Г.: Да, для восприятия. Я помню, что на тот момент я был под огромным, как мне казалось, влиянием стихов Марка Шатуновского, они меня, все эти стихи, пленяли, некоторые из них я до сих пор помню наизусть. Ну, я не говорю о Бунимовиче, потому что с его стихов в известном смысле все началось. И потом, по мере того, как я познакомился со стихами Жданова, Парщикова, Еременко и еще кого-то… Сильнее всего, я думаю, что я был хвачен по башке стихами Александра Викторовича Еременко, что…

К.: Что очень понятно.

Г.: Совершенно, да. Понятно…

К.: Они все были старше, чем ты?

Г.: Они были, есть и будут старше, чем я.

К.: Ну, понятно, да-да-да. Точно, точно. Согласен. Я хотел сказать, на тот момент они были старше, чем ты.

Г.: Да-да, причем ровно настолько же, как и сейчас. И насколько я вспоминаю, ну вот там период определенный до, наверное, года 86-го, когда практически все тексты, которые я писал, это все были совершенно, мягко относясь к себе скажем, что это были ученические работы, дабы не говорить, что это была полная херня.

К.: Почему нет?

Г.: И, конечно, разнообразные влияния я испытывал на себе и помню, что в какой-то момент, по-моему, Бунимович мне сказал о том, что моя проблема, и не только моя, заключается в том, что я знаю, что «печаль моя жирна», но еще не знаю, что «печаль моя светла».

К.: Понятно. Очень понятно. Вход в поэзию с этого бока, да?

Г.: Просто минуя хрестоматийные и читая теми глазами скучные, неинтересные и неактуальные стихи. Ну, иным везет, они сразу знакомятся и с живыми и с ушедшими классиками в нужное время. Тем, у кого лобная кость потолще, им приходится тратить на это больше времени, но, слава Богу, рано или поздно эти встречи происходят. И когда вдруг в твоей жизни появляется Ломоносов, - это уже значительно позже, в Литинституте, благодаря покойному Евгению Николаевичу Лебедеву, у которого к Ломоносову была особая любовь, особый счет, он написал в ЖЗЛ книгу. И то, как он читал «О ты, что в горести напрасно / На Бога ропщешь, человек..»

К.: Там, про стекло.

Г.: ,Речь о пользе стекла. Совершенно восхитительно.

К.: Я помню.

Выдержка из списка
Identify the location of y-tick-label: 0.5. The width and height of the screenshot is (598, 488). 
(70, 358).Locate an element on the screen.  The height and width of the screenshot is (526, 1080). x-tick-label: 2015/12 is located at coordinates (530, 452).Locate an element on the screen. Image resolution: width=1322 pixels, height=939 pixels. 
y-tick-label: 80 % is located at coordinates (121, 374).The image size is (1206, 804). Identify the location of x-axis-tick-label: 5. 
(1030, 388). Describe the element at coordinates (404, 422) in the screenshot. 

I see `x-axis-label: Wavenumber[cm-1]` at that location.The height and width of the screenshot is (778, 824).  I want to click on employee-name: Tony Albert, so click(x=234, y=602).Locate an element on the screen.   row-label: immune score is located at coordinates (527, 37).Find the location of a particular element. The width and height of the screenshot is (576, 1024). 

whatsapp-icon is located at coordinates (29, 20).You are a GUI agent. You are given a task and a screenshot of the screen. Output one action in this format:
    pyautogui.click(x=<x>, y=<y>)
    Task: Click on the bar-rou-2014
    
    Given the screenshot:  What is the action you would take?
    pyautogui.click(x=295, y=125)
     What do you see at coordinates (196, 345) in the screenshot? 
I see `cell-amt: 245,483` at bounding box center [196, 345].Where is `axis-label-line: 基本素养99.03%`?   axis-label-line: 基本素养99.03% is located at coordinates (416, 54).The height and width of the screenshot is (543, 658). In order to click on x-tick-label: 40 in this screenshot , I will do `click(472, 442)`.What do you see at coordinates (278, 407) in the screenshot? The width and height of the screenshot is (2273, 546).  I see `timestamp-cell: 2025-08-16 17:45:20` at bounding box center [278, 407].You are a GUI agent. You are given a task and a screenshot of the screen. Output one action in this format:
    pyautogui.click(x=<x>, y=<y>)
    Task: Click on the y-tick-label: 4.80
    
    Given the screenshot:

Что сделать
Перепишите из выбранного текста без изменений отрывок от слов «Г.: Да, для» по слова «старше, чем ты.» включительно.

Итог задания
Г.: Да, для восприятия. Я помню, что на тот момент я был под огромным, как мне казалось, влиянием стихов Марка Шатуновского, они меня, все эти стихи, пленяли, некоторые из них я до сих пор помню наизусть. Ну, я не говорю о Бунимовиче, потому что с его стихов в известном смысле все началось. И потом, по мере того, как я познакомился со стихами Жданова, Парщикова, Еременко и еще кого-то… Сильнее всего, я думаю, что я был хвачен по башке стихами Александра Викторовича Еременко, что…

К.: Что очень понятно.

Г.: Совершенно, да. Понятно…

К.: Они все были старше, чем ты?

Г.: Они были, есть и будут старше, чем я.

К.: Ну, понятно, да-да-да. Точно, точно. Согласен. Я хотел сказать, на тот момент они были старше, чем ты.